━━ DOCUMENT
This is why our process is NOT built around picking property sectors. Their performance is simply too volatile and hard to predict in a top-down fashion. Instead, we adhere to an approach that is more mathematical, more stable over time, and forms the backbone of some of the most successful asset managers in the industry.

Factor investing.

The beauty of factor investing is that factors that worked well in 2010…still work well in 2023. Factor performance tends to be much more stable than sector performance, as factors are always adapting to the current opportunity set. If I say I want to invest in REITs that grow their cash flows, trade at attractive valuations to peers, and have strong balance sheets, I can isolate those factors and build a model that ALWAYS picks those types of REITs.

At its core, Factor investing simply tries to isolate what truly makes REITs succeed over the long run. Hint…it’s often independent of the company’s property type. So instead of picking REITs based purely on the types of properties they own, we pick them based on their cash flow characteristics. Or their valuation relative to peers. Or the quality of their balance sheet.

What you find when you study REIT factors is that best in class REITs have a few simple shared characteristics.

1) Strong cash-flow growth and opportunities for reinvestment

2) Management teams that add value

3) Balance sheets that support growth

These are criteria are not beholden to property type.

Now, does Factor investing completely ignore property types? Of course not. What it does differently, however, is build property type exposure in a portfolio from the bottom up, as opposed to the top down. Instead of picking the best REITs within a property type, Factor investing just picks the best REITs…and the property type exposures manifest themselves from the data. This helps us avoid the behavioral human trap of falling in love with narratives either positive or negative.
━━━━
STATED EXERCISE 1: Reproduce the factor investing passage between "1) Strong cash-flow" and "positive or negative.", inclusive.
STATED EXERCISE 2: Using the factor investing passage, explain why the process described is not built around picking property sectors.
━━ DATASET SECTION
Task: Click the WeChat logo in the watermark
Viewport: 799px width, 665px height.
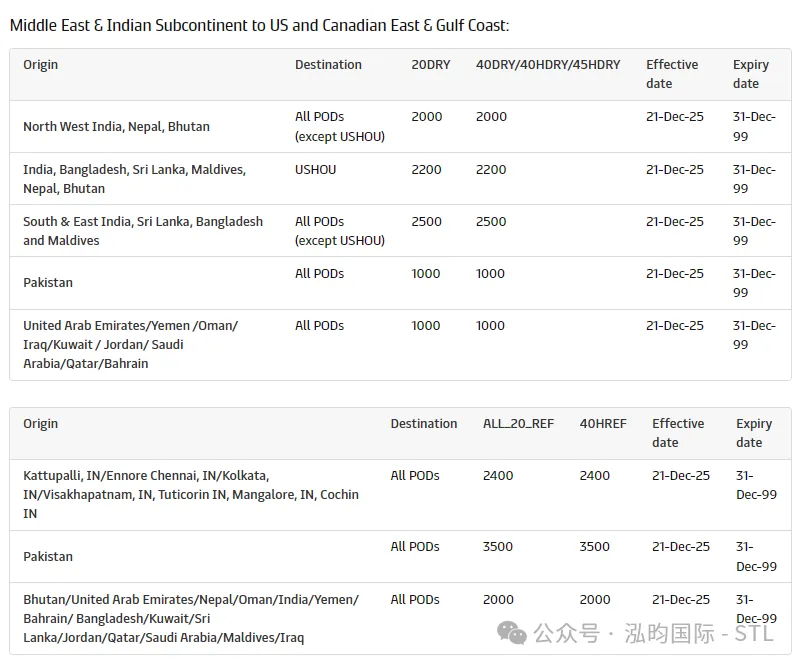Action: click(512, 633)
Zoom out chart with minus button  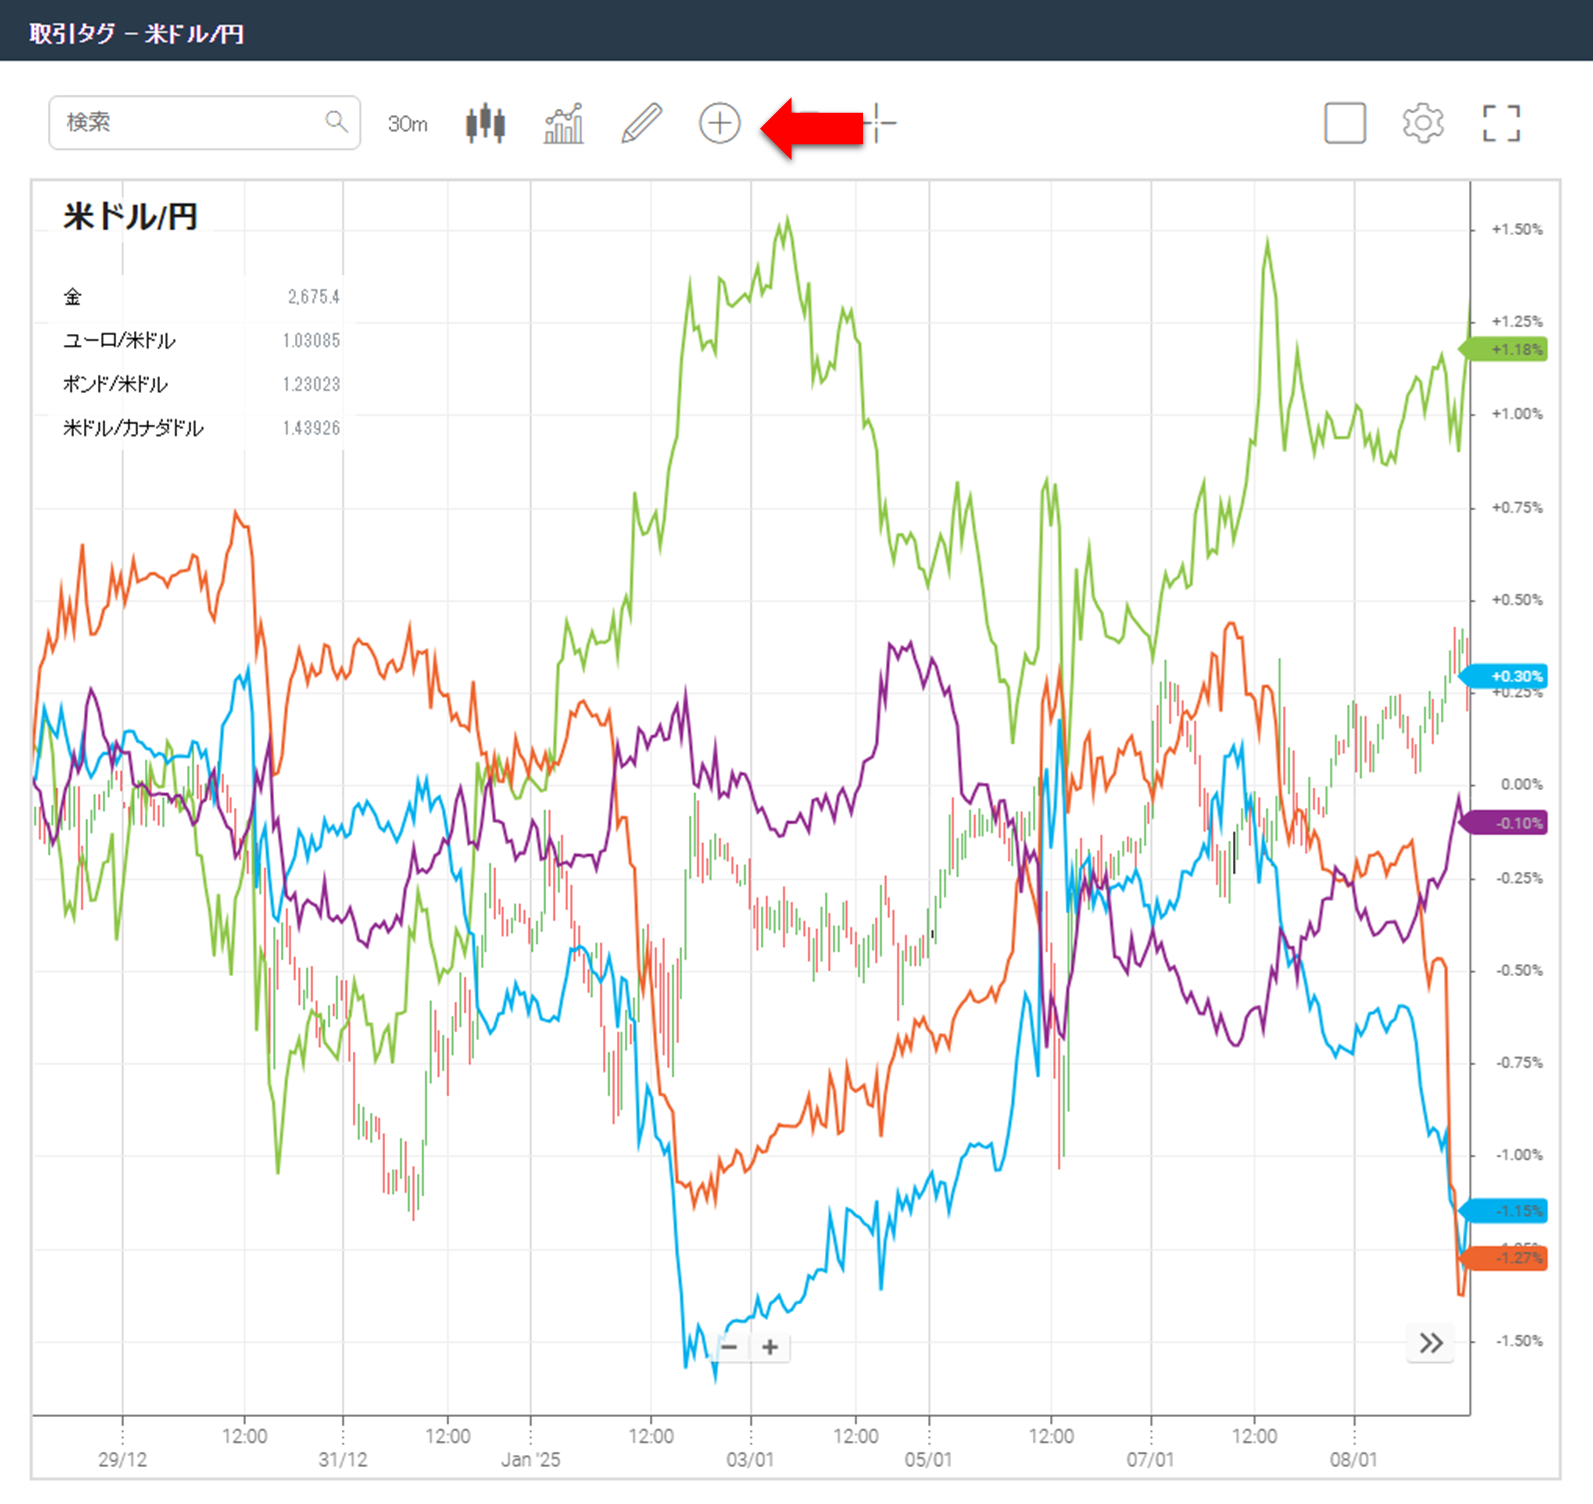pyautogui.click(x=730, y=1347)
━━━━
EXPECTED OUTPUT 1:
1) Strong cash-flow growth and opportunities for reinvestment

2) Management teams that add value

3) Balance sheets that support growth

These are criteria are not beholden to property type.

Now, does Factor investing completely ignore property types? Of course not. What it does differently, however, is build property type exposure in a portfolio from the bottom up, as opposed to the top down. Instead of picking the best REITs within a property type, Factor investing just picks the best REITs…and the property type exposures manifest themselves from the data. This helps us avoid the behavioral human trap of falling in love with narratives either positive or negative.

EXPECTED OUTPUT 2: Property sector performance is too volatile and too hard to predict from the top down. The process instead relies on factors, whose performance is more stable over time because factors keep adapting to the current opportunity set.